§ **WHAT TO WORK ON**
Please copy, word for word, the line holding "Where should I" and each line that follows it through the end of the entries, omitting any pictures.

§ **RECORDS FOR THE EXERCISE**
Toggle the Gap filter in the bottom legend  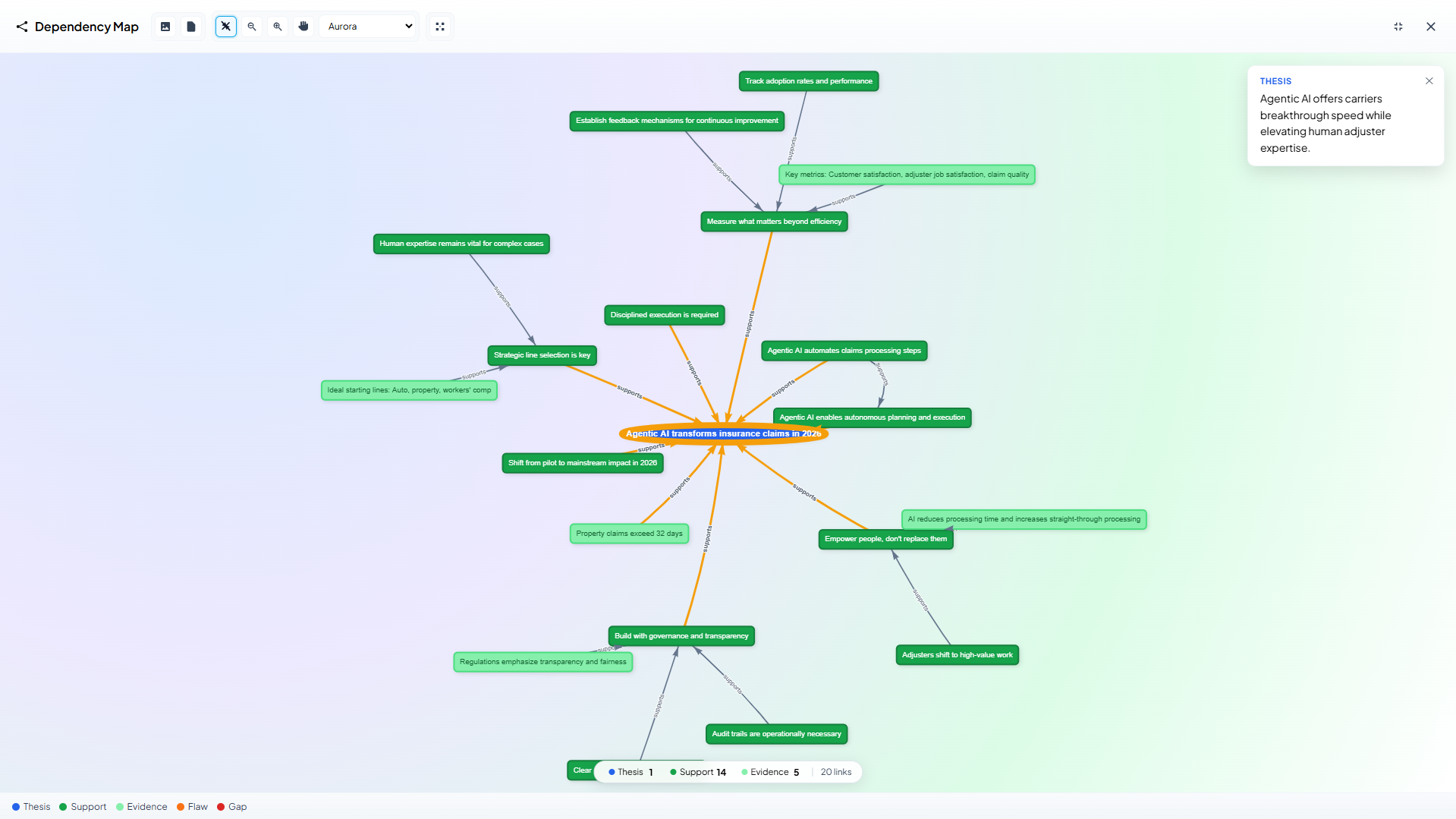231,807
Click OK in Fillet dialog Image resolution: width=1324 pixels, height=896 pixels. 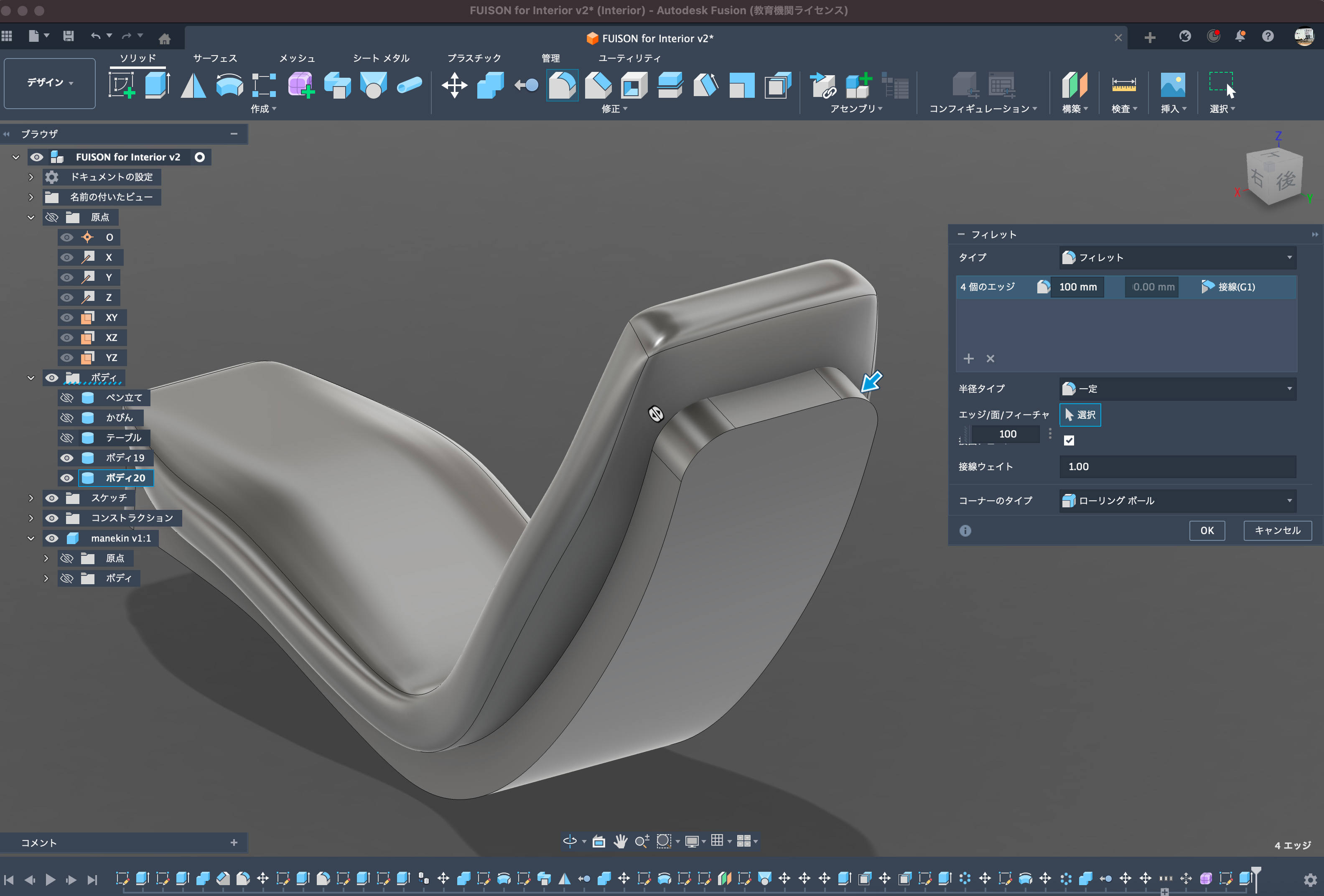click(x=1207, y=530)
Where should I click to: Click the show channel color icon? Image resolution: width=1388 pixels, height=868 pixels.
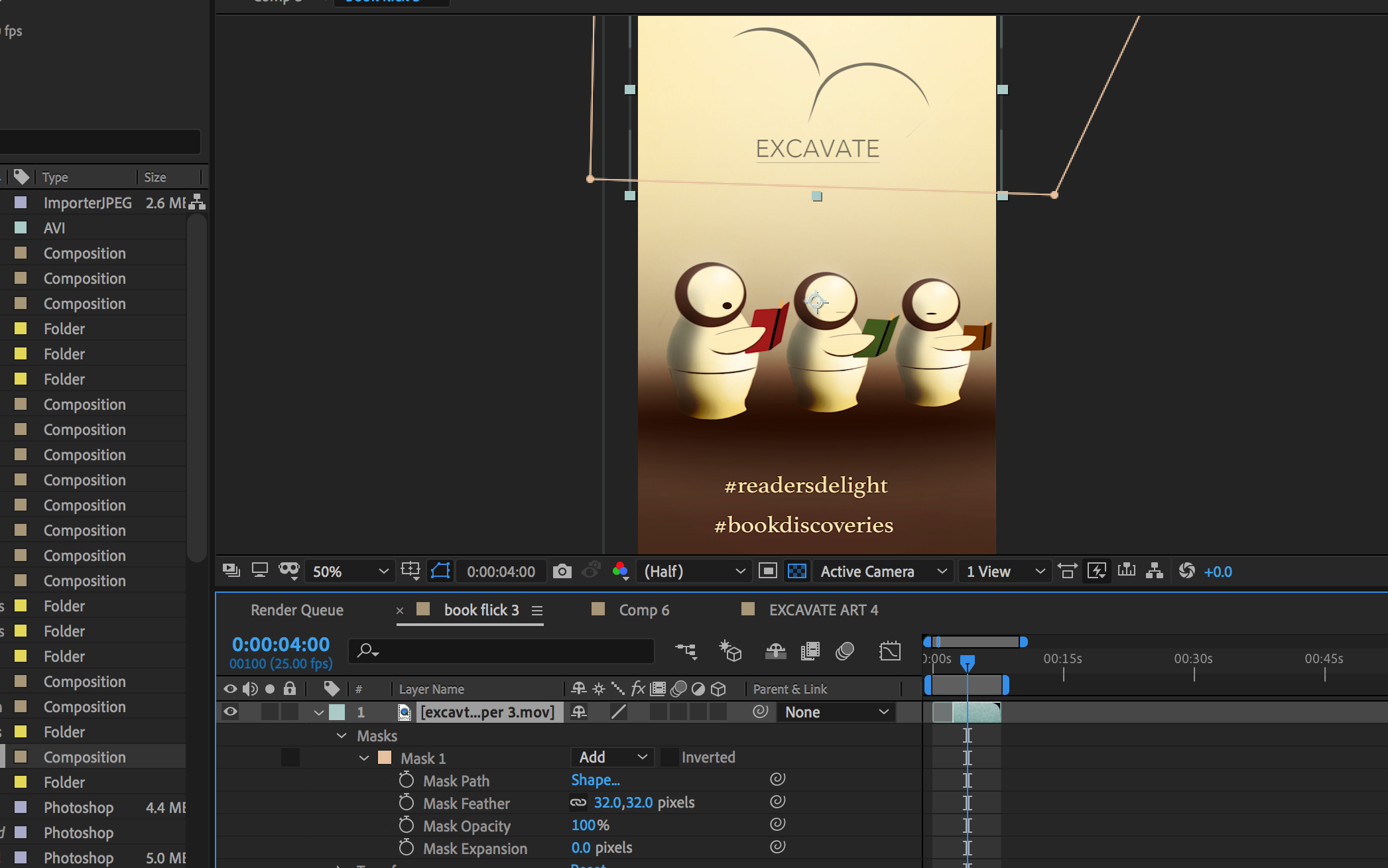(620, 571)

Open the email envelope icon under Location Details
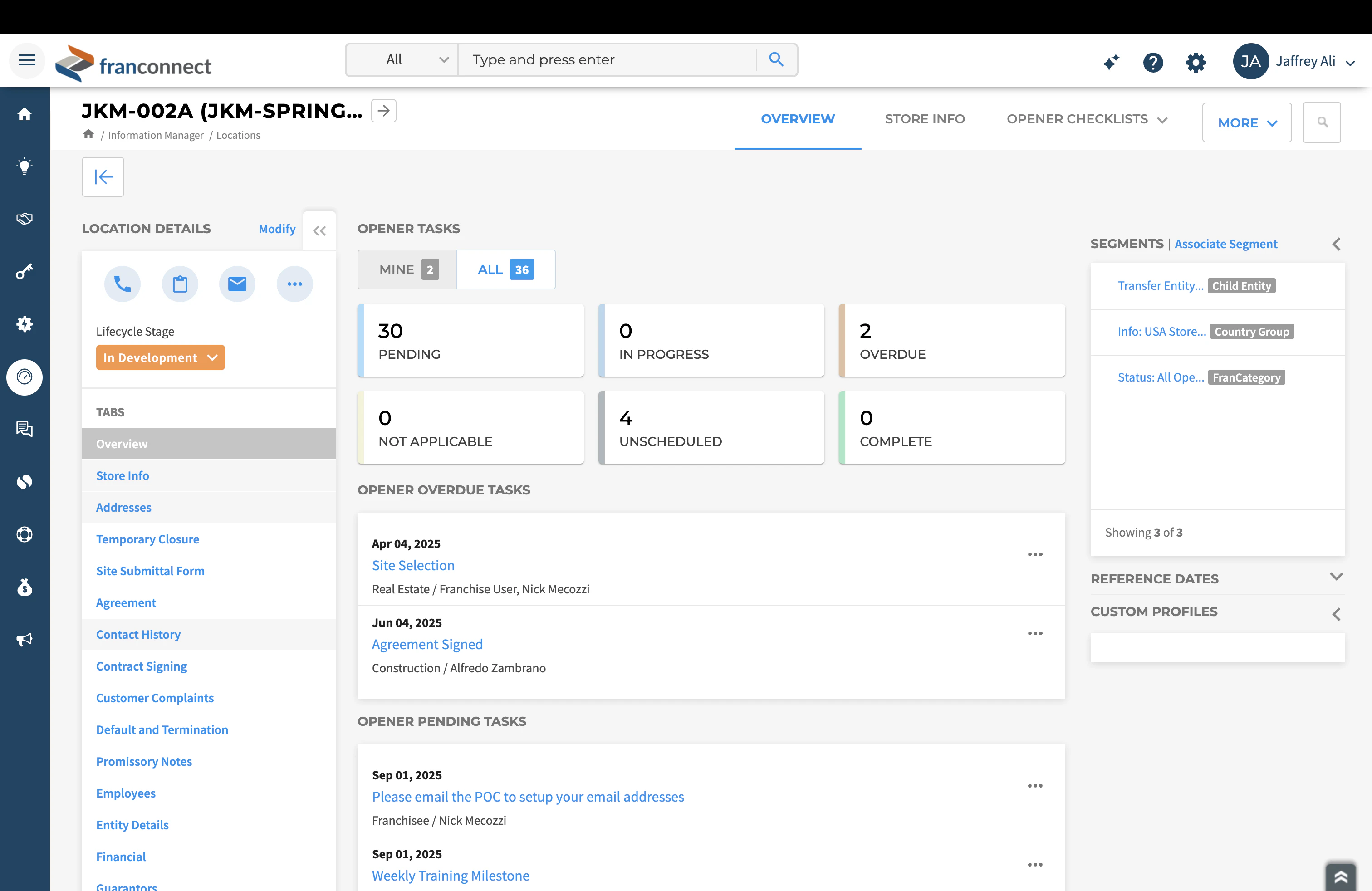click(237, 284)
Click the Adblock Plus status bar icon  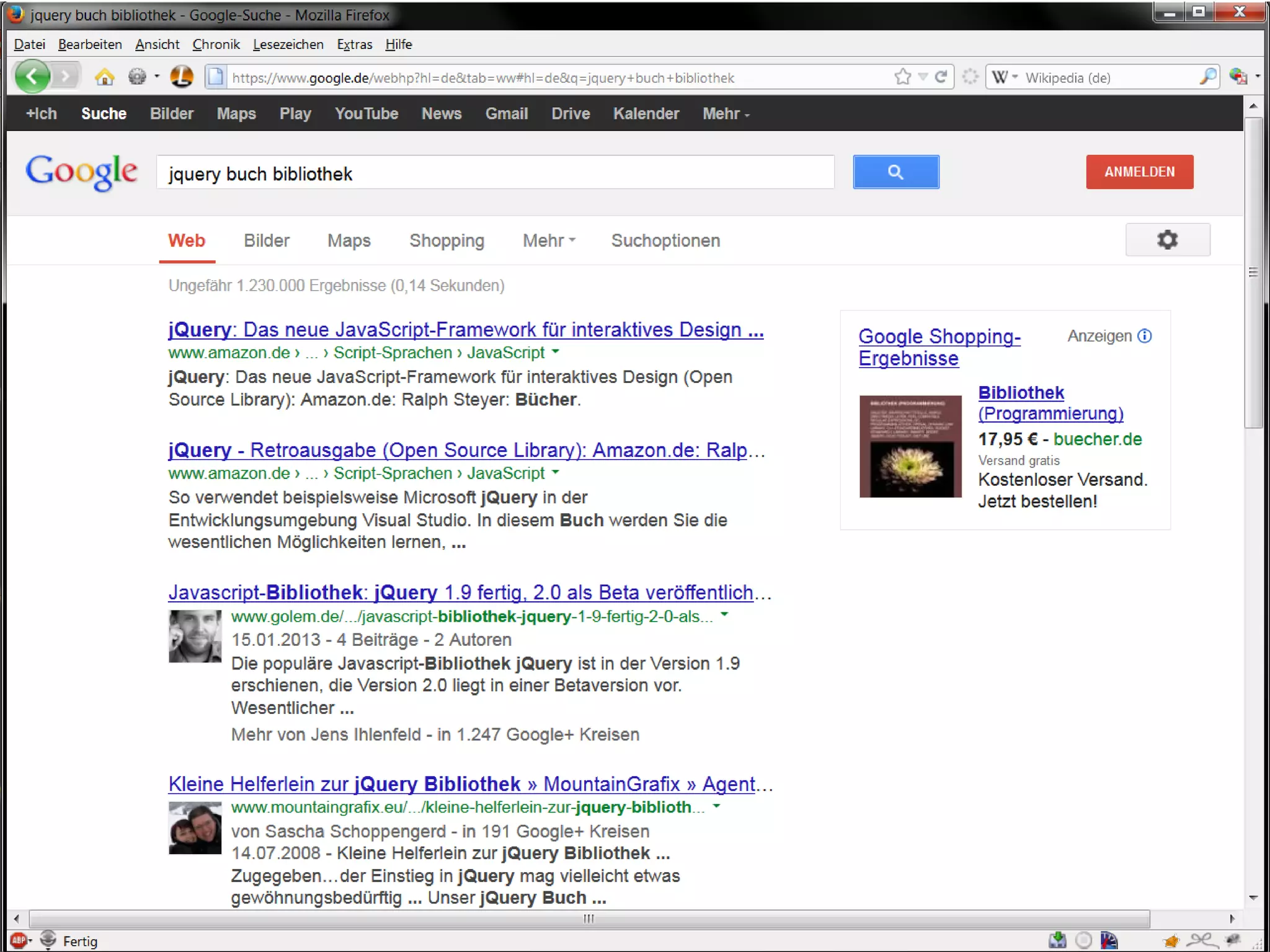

§ **REPLY**
Where should I click to: Click the show channel color icon? Image resolution: width=1388 pixels, height=868 pixels.
(620, 571)

Open the email envelope icon under Location Details
click(237, 284)
Click the Adblock Plus status bar icon  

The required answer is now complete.